=== Section Start ===
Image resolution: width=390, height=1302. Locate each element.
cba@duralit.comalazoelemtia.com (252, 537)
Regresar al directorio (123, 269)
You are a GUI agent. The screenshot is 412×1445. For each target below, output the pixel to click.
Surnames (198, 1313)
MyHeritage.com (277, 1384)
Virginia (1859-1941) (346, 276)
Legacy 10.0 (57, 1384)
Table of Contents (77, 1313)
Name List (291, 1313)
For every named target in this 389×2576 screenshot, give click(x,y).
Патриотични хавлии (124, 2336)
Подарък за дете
=== Section End ===
Copy exactly the line containing "For every named" and every line after it, ending with the last line of the records above.

For every named target in this 389×2576 screenshot, give click(x,y).
Патриотични хавлии (124, 2336)
Подарък за дете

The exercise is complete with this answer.